W styczniu 2020 roku estoński oddział Stowarzyszenia Otwarte Klatki – Nähtamatud Loomad – przekazał do parlamentu petycję w sprawie zakazu hodowli zwierząt futerkowych. Z 6161 cyfrowymi podpisami, miała ona więcej zwolenników niż jakakolwiek inna petycja w Estonii do tej pory, co dało nową nadzieję dla zwierząt futerkowych. Parlament rozpoczął proces legislacyjny w przeciągu 6 miesięcy. W czerwcu zeszłego roku dwudziestu trzech członków parlamentu z trzech partii zainicjowało projekt poprawek do Ustawy o Ochronie Zwierząt. Celem jego było zakazanie hodowli zwierząt futerkowych do 2026 roku.
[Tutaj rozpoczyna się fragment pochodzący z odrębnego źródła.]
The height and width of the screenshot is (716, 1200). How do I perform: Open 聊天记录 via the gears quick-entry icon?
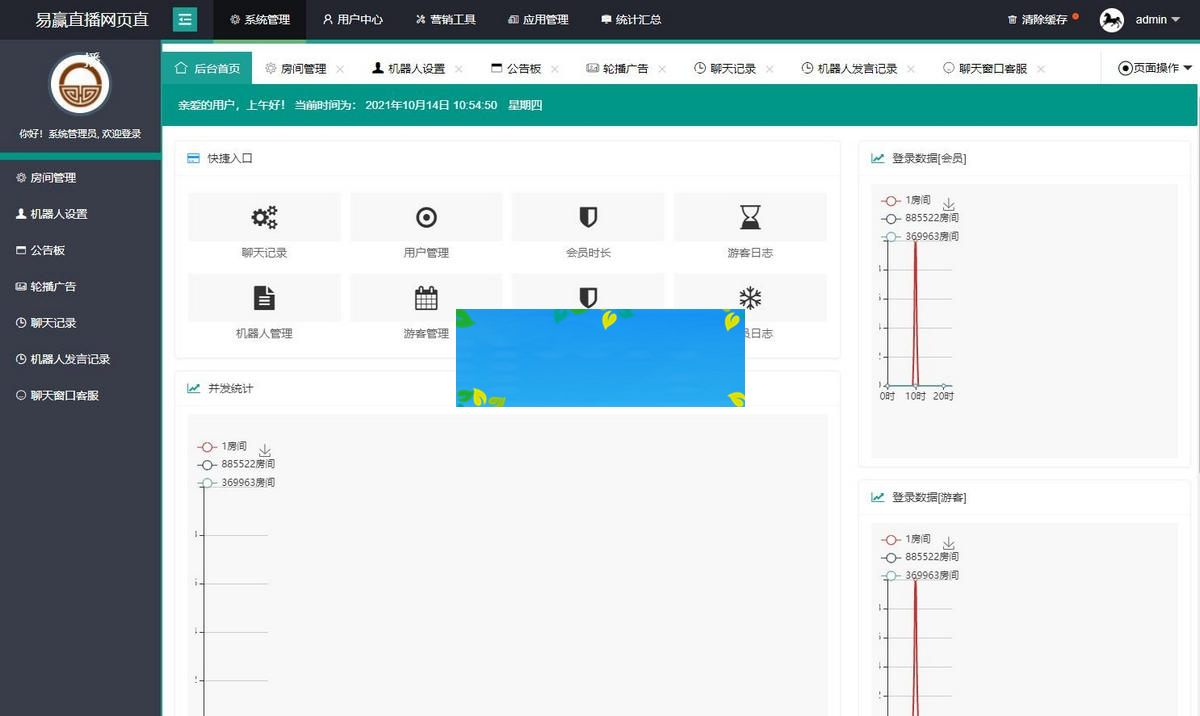click(263, 216)
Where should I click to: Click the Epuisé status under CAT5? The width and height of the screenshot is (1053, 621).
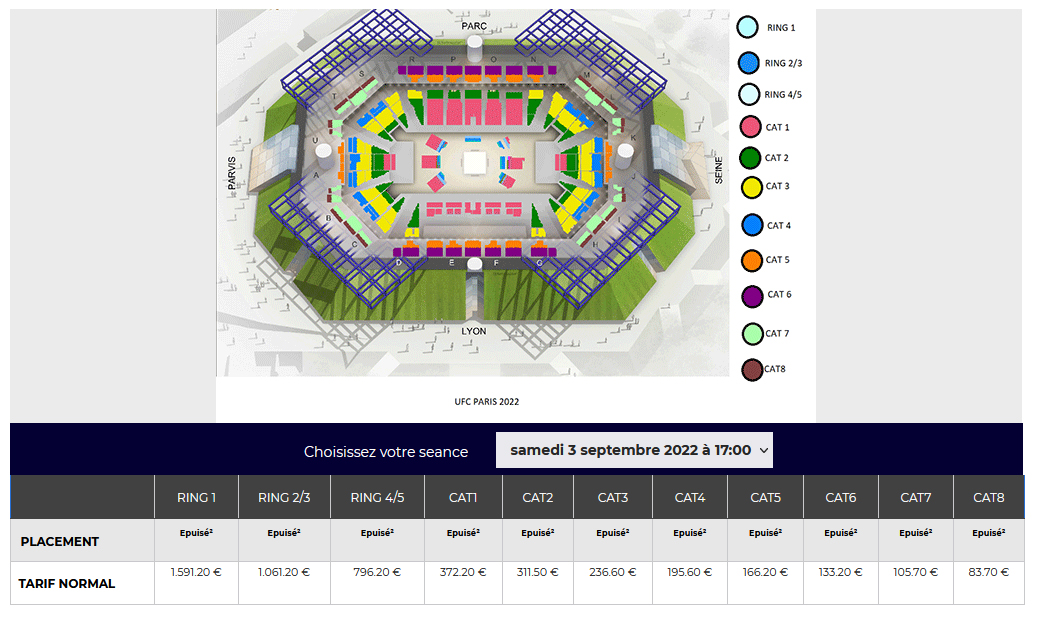764,533
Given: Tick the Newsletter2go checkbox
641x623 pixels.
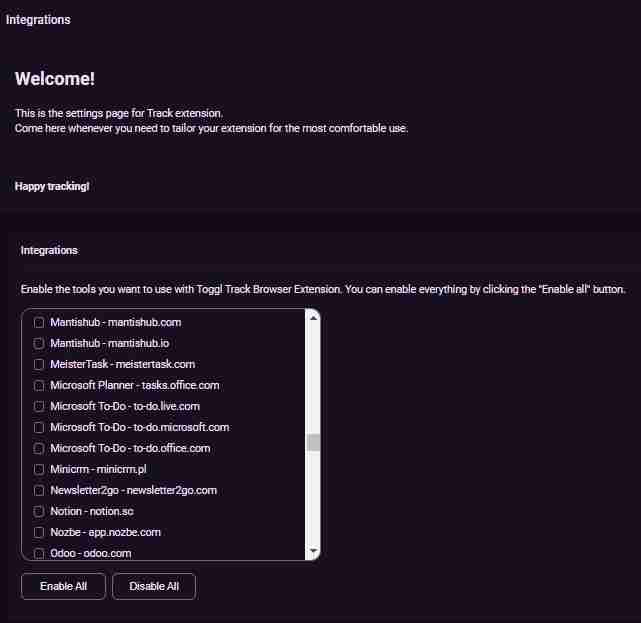Looking at the screenshot, I should [39, 490].
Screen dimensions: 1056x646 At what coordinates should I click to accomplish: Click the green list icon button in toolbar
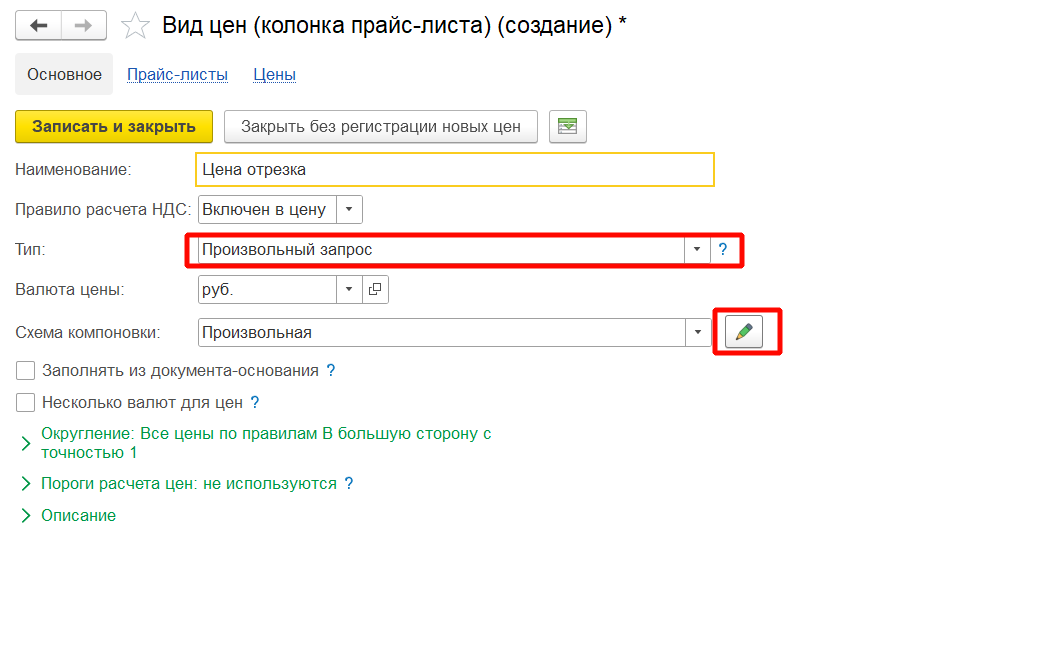568,127

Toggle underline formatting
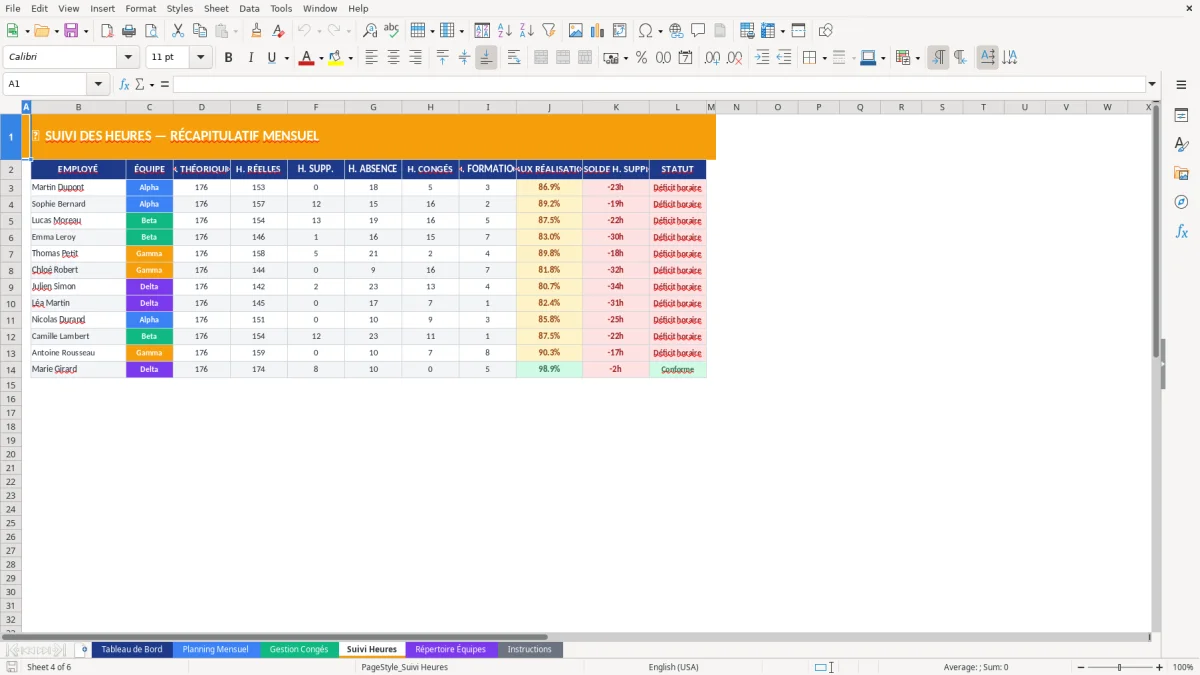[x=271, y=58]
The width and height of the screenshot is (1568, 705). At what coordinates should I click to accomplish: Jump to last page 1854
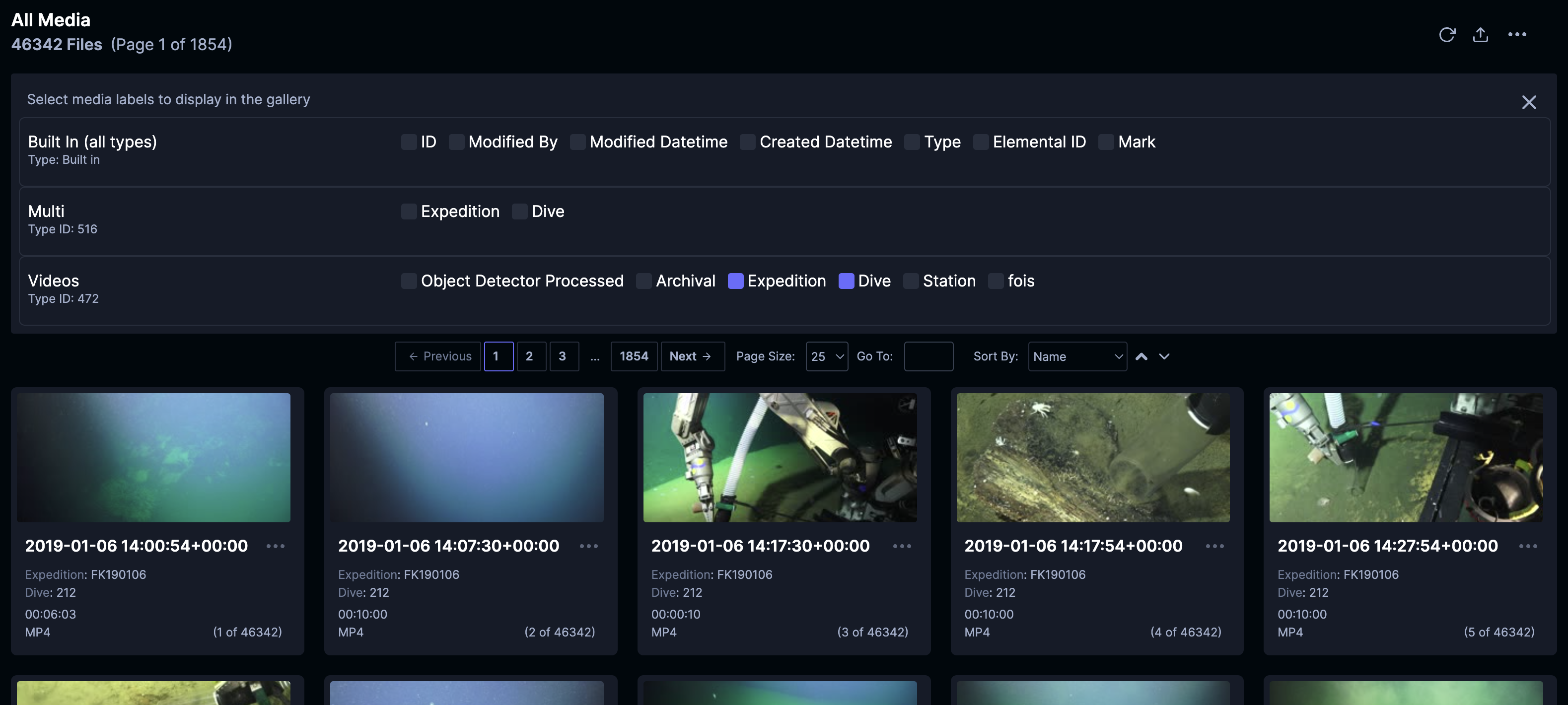(634, 356)
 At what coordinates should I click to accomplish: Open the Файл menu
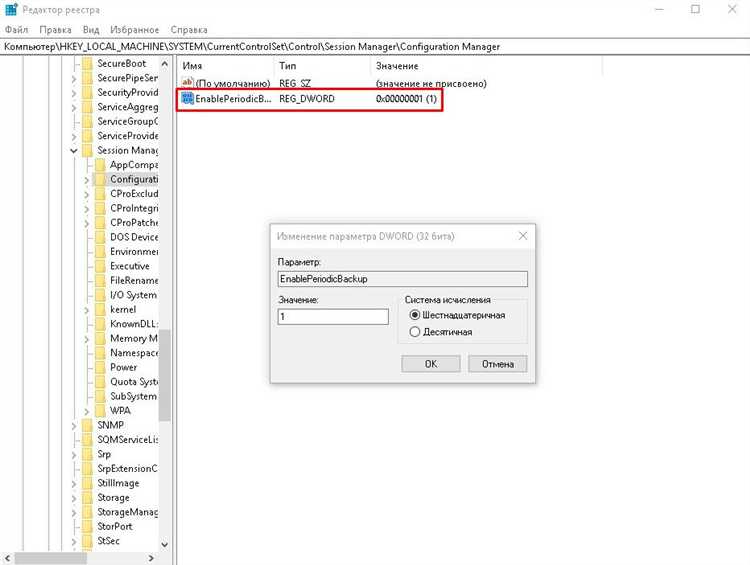16,31
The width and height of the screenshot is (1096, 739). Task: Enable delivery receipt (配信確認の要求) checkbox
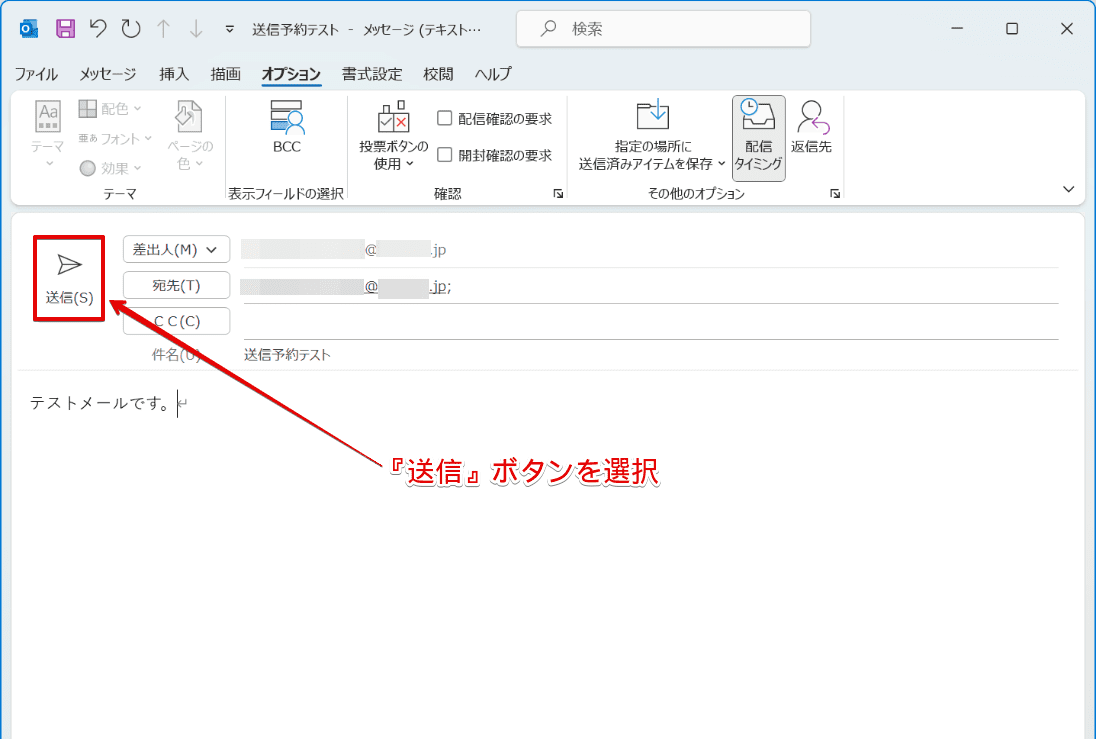point(446,119)
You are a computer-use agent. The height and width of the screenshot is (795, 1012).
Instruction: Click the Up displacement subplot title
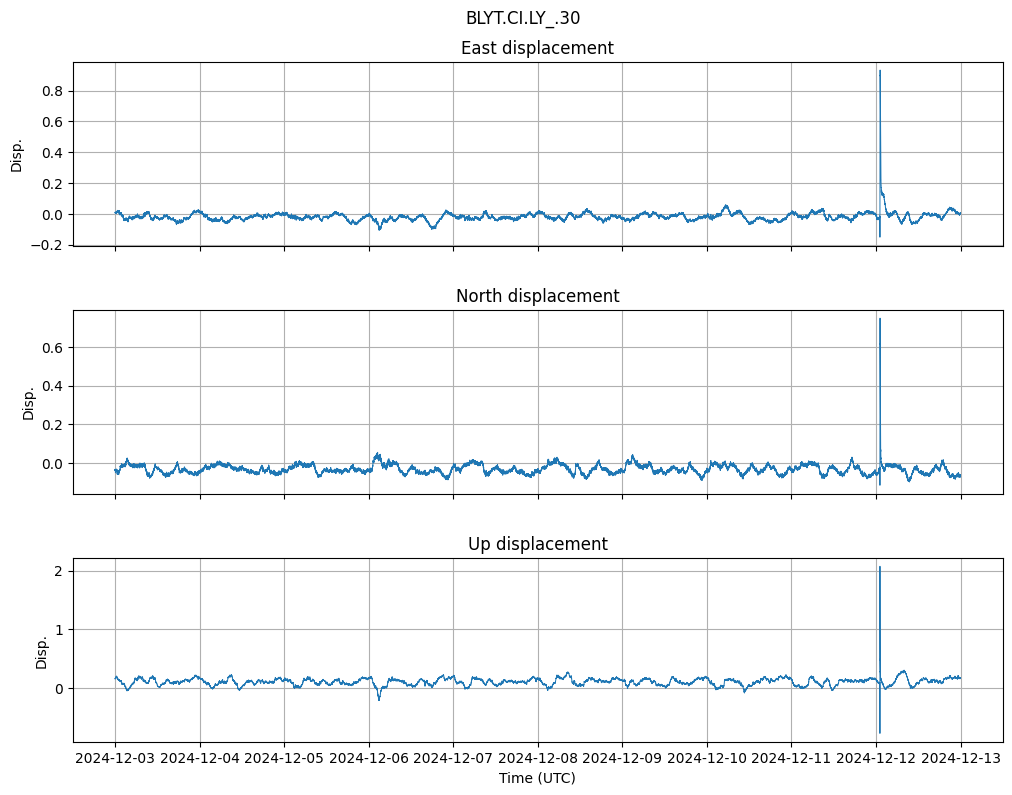[x=537, y=544]
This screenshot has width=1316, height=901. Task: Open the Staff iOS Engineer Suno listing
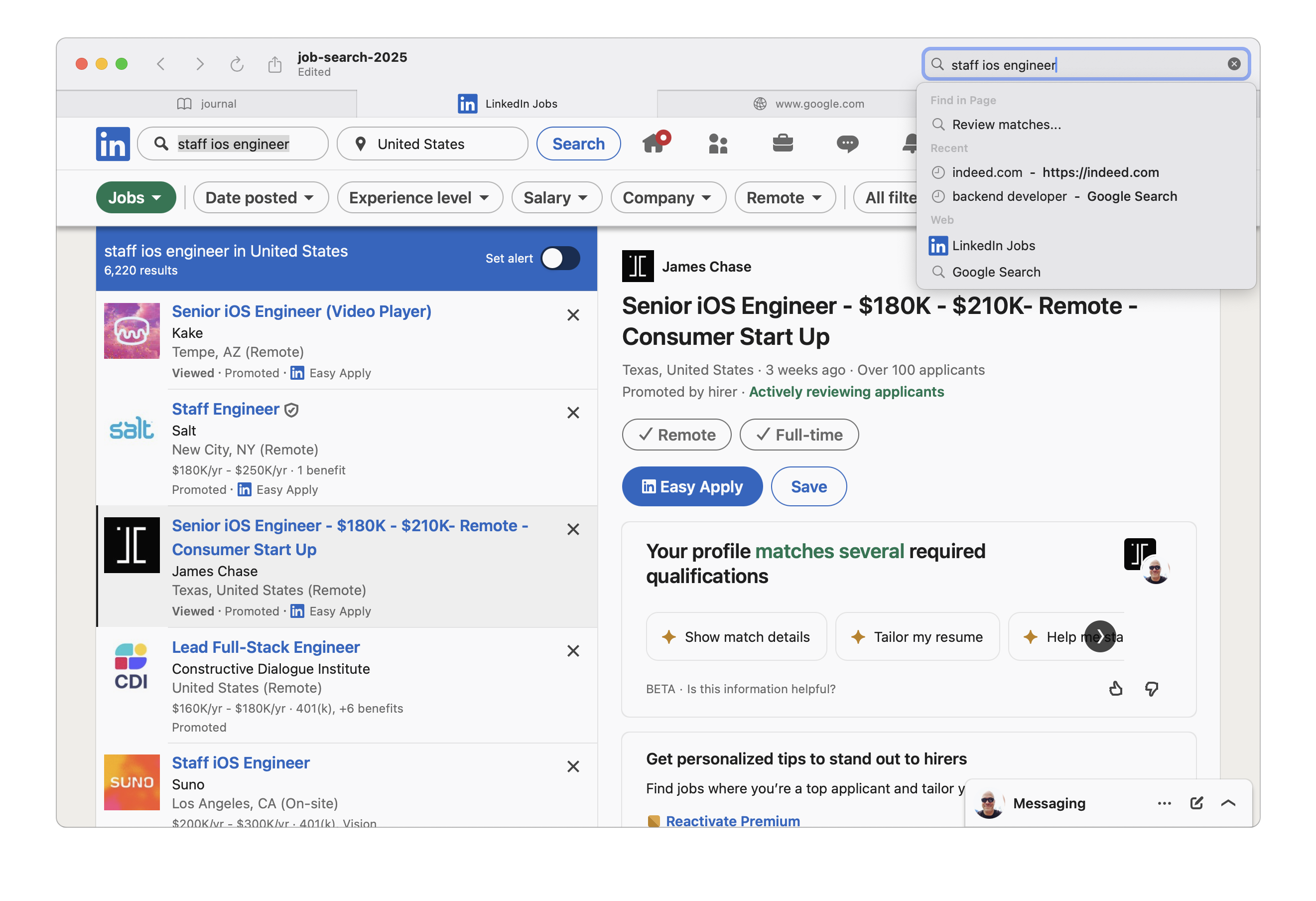(241, 763)
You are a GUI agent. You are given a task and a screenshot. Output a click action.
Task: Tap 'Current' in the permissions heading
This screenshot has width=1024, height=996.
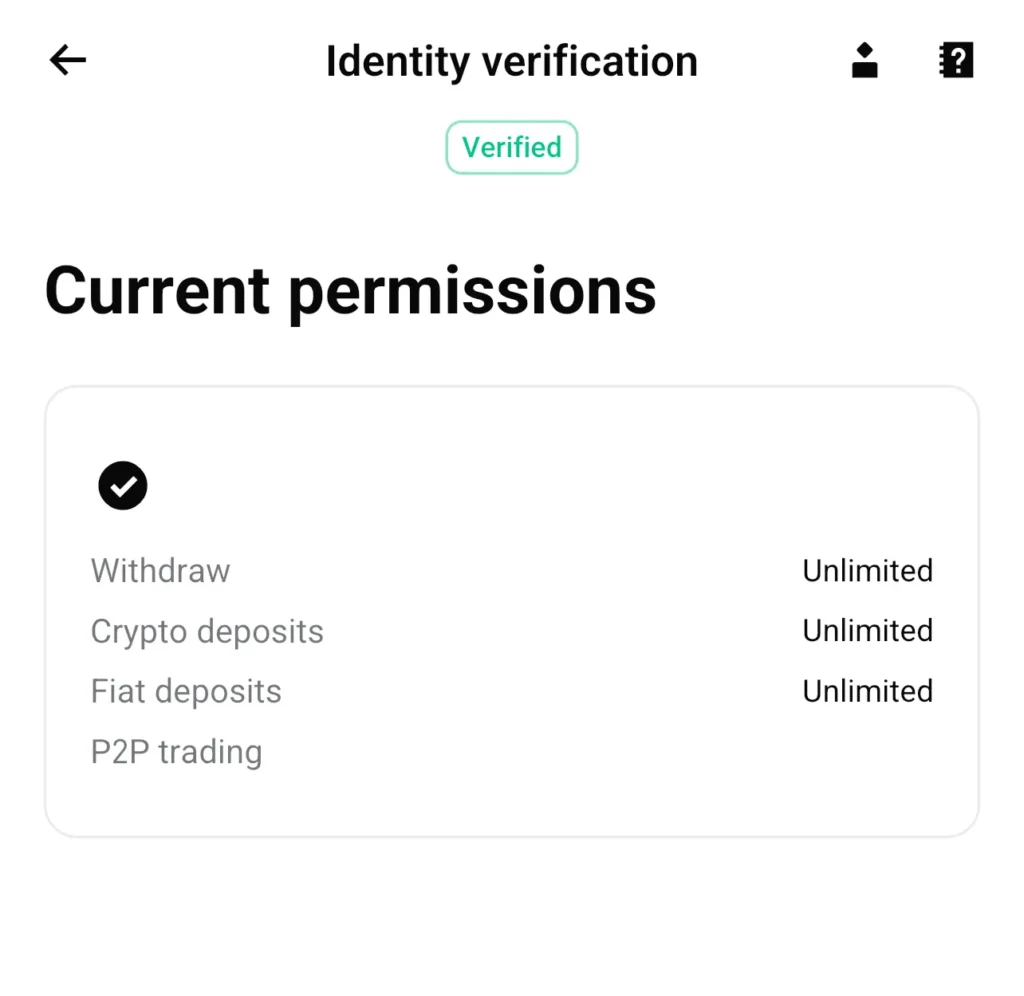tap(157, 290)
Zdecydowana większość parlamentu zagłosowała za zakazem hodowli zwierząt futerkowych w Estonii. Projekt ustawy został poparty przez kilka partii politycznych.
Przemysł futrzarski w Estonii jest bliski zaniku
Liczba ferm i zwierząt futerkowych gwałtownie spadła w ostatnich latach. Na początku tego roku, największa ferma futrzarska w Estonii również ogłosiła, że nie ma już żadnych zwierząt. W szczytowym okresie hodowano na niej 170 000 norek i lisów.
– Ogromnie się cieszymy z decyzji parlamentu Estonii i jesteśmy bardzo dumni z naszego estońskiego oddziału, ponieważ włożył on dużo pracy w walkę o zakaz hodowli zwierząt na futro – mówi Bogna Wiltowska, Dyrektorka ds. Śledztw i Interwencji w Stowarzyszeniu Otwarte Klatki – Trend odejścia od futer jest bardzo widoczny w całej Unii Europejskiej. Liczymy, że polscy politycy wprowadzą swoje obietnice w życie i jak najszybciej zakończą ten okrutny przemysł również w naszym kraju – dodaje Wiltowska.
Zakaz hodowli zwierząt na futro wprowadzono już m.in. w Austrii, Holandii, Słowacji, Norwegii, Chorwacji, Czechach, Belgii i Wielkiej Brytanii.